Je sais qu'on parle d'empathie, mais comment cela marche-t-il au juste? Que ressent-on?
Ito Naga, Je sais N°170
Futura était à la fois ravie et stupéfaite. Ravie car son programme d'architecture égoïste marchait du feu de Dieu. Stupéfaite car son centième ermitage devait être installé sur Terre, un long voyage dans l'Espace depuis Individo qui se terminait aujourd'hui. Ravie car alors qu'elle posait le pied sur Terre, elle voyait qu'elle allait enfin être débarrassée de la poussière du désert individain. Stupéfaite, car bien qu'elle ait choisi précisément le lieu de son atterrissage, elle se demandait comment elle allait gérer ses constructions sur ce sol du pôle Nord recouvert d'une poudre blanche particulièrement insaisissable. Mais stupéfaire surtout car il lui semblait que cet endroit n'était pas aussi inhabité qu'il aurait dû l'être: la navette spacio-temporelle de Futura était posée à Jukkasjarvi, un village abandonné en théorie de toute population depuis des décennies.
Au loin, non, pas si loin selon les standards individains, un être était sorti d'une habitation conique et faisait de grands signes joyeux en direction de la navette. Pour Futura c'était le pompon:
- "Non mais je rêve! Deux mois galactiques pour prospecter des endroits déserts et tomber sur un malade du contact! Un terrien en plus. Les pires. Sans doute un de ces empathiques survivants. Que fait-il là? Où est son suburb? Sidéral! J'y crois pas. La prochaine fois j'enverrai mon hologramme".

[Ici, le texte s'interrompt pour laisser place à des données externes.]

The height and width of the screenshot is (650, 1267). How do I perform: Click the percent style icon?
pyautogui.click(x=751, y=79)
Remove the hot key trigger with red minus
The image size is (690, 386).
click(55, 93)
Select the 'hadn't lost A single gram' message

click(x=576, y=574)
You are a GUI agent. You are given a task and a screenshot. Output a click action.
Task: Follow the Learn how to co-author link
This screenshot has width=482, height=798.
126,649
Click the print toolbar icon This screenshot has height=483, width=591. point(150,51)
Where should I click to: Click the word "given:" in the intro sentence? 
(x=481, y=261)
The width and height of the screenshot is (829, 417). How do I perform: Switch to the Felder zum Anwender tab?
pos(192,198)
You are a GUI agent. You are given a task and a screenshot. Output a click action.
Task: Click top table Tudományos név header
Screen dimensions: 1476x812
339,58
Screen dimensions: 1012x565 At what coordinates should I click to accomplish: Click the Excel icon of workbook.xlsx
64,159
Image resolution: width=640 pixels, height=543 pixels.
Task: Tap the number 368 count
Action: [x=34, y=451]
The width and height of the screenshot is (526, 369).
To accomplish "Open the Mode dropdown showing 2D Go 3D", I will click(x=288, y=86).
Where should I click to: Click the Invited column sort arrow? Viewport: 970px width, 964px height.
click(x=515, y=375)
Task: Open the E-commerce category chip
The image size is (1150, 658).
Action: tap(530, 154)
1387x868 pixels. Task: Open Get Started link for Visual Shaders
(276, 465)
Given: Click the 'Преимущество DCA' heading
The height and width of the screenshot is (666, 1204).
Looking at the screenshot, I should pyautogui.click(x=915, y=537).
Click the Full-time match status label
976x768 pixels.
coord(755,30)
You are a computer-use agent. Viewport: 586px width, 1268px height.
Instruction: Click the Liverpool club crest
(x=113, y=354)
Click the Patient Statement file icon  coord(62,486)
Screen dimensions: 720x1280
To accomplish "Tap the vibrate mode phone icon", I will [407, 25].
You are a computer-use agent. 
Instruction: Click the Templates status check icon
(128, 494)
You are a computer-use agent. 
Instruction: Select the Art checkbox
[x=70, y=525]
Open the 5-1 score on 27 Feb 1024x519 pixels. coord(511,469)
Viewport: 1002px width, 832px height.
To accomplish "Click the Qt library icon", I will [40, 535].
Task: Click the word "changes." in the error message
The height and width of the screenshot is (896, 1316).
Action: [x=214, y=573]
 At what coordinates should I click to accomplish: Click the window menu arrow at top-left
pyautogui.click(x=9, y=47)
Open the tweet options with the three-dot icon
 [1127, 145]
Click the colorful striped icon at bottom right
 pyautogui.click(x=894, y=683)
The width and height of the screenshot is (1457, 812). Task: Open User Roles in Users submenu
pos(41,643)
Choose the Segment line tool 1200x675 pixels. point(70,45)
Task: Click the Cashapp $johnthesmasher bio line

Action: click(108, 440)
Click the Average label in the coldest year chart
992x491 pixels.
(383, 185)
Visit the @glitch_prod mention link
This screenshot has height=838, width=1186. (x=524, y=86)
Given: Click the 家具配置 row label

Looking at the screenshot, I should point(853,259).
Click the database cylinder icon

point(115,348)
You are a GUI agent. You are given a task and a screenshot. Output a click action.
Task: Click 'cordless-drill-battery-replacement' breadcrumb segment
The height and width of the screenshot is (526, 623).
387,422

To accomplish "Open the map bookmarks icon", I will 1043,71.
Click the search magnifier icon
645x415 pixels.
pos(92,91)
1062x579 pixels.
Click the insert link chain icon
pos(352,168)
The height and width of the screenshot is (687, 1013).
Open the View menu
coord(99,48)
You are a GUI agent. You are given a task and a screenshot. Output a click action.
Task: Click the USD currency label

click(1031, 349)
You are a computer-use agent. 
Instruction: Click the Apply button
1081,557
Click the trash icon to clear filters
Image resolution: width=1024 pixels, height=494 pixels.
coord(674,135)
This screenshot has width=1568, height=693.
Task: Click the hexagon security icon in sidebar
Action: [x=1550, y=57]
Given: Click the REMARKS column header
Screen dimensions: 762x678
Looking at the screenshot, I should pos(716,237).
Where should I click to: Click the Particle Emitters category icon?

L'homme approchait à grands pas, un sourire aux lèvres:
-"Eh, salut, moi c'est Hugo! Comment vous faites ça, cette navette, j'ai cru que c'était un de mes pétrels fulmar, elle est vraiment chouette et inhabituelle."
Pour chaque pas d'Hugo vers l'avant, Futura faisait un pas en arrière:
-"Stop, Ne bougez pas, arrêtez! Je suis sidérée que vous osiez vous approcher de moi"
- "Sidérée? Elle est bien bonne celle-là, pour quelqu'un qui vient à priori de l'espace sidéral. Etre sidéré est vraiment fort à propos. Quant à moi je suis ravi."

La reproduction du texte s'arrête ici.